● TASK STATEMENT
Copy out the rows from the line with "706x1568 pixels. How" up to and including the line with "Tap the 回答する".

● RECORDS SHOWN
* BEGIN *
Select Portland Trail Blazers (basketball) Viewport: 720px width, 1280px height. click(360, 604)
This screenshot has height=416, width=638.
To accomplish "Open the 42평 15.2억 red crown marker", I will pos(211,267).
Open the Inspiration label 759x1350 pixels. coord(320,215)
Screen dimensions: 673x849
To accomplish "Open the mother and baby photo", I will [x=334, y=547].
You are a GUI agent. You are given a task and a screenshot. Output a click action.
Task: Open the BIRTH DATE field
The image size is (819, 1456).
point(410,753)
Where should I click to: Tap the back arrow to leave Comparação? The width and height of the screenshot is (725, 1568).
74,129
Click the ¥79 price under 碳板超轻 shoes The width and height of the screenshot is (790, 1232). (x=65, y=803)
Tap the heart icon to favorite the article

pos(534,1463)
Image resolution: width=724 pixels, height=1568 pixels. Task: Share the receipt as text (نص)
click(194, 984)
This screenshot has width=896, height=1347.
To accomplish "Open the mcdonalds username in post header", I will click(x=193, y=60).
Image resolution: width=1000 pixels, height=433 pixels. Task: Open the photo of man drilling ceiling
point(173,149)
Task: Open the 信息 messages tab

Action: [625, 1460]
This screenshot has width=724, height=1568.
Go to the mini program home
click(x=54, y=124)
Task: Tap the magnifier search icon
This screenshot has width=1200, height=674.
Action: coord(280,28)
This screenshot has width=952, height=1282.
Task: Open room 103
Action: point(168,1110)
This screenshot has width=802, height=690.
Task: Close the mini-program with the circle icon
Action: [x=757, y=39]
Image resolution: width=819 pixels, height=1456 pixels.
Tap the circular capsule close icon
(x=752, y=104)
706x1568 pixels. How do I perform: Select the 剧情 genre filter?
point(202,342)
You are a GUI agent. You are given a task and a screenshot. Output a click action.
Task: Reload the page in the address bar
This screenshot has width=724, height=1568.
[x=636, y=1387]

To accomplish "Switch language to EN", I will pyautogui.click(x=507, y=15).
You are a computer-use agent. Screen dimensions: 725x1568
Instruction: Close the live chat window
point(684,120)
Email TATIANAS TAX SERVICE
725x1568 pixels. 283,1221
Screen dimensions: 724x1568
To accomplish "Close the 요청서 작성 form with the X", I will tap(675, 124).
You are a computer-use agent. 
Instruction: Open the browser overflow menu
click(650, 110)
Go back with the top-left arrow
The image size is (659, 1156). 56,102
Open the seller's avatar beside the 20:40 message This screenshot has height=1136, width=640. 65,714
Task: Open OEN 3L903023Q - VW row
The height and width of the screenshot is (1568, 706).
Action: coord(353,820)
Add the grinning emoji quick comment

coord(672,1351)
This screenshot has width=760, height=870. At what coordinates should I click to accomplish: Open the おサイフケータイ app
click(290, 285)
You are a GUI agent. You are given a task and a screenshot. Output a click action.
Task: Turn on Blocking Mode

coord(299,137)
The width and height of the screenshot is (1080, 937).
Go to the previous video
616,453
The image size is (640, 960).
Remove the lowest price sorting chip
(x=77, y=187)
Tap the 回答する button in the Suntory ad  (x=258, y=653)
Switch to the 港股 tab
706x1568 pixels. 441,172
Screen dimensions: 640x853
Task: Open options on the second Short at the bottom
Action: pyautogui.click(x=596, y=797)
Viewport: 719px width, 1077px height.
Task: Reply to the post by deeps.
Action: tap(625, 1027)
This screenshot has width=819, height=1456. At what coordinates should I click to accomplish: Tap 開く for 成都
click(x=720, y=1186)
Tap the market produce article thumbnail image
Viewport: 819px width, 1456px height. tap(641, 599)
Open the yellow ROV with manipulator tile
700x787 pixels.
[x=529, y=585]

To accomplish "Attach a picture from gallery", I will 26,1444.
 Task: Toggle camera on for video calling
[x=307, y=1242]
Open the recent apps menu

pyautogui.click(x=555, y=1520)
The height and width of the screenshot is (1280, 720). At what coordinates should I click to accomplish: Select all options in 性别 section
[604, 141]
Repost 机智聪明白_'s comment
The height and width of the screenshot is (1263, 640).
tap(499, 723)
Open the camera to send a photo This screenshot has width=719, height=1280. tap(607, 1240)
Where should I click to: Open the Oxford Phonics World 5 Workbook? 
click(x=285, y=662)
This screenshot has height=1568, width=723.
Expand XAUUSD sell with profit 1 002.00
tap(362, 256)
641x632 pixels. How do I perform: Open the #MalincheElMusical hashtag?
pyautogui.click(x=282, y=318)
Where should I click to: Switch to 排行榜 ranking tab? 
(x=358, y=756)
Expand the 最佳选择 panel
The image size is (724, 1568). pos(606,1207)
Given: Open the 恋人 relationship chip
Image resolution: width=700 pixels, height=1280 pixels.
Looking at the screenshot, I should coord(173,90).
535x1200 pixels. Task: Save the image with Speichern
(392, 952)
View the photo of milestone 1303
* END *
● THE ANSWER
706x1568 pixels. How do I perform: Select the 剧情 genre filter?
point(202,342)
You are a GUI agent. You are given a task and a screenshot. Output a click action.
Task: Reload the page in the address bar
This screenshot has width=724, height=1568.
[x=636, y=1387]

To accomplish "Switch language to EN", I will pyautogui.click(x=507, y=15).
You are a computer-use agent. Screen dimensions: 725x1568
Instruction: Close the live chat window
point(684,120)
Email TATIANAS TAX SERVICE
725x1568 pixels. 283,1221
Screen dimensions: 724x1568
To accomplish "Close the 요청서 작성 form with the X", I will tap(675, 124).
You are a computer-use agent. 
Instruction: Open the browser overflow menu
click(650, 110)
Go back with the top-left arrow
The image size is (659, 1156). 56,102
Open the seller's avatar beside the 20:40 message This screenshot has height=1136, width=640. 65,714
Task: Open OEN 3L903023Q - VW row
The height and width of the screenshot is (1568, 706).
Action: coord(353,820)
Add the grinning emoji quick comment

coord(672,1351)
This screenshot has width=760, height=870. At what coordinates should I click to accomplish: Open the おサイフケータイ app
click(290, 285)
You are a GUI agent. You are given a task and a screenshot. Output a click action.
Task: Turn on Blocking Mode

coord(299,137)
The width and height of the screenshot is (1080, 937).
Go to the previous video
616,453
The image size is (640, 960).
Remove the lowest price sorting chip
(x=77, y=187)
Tap the 回答する button in the Suntory ad  (x=258, y=653)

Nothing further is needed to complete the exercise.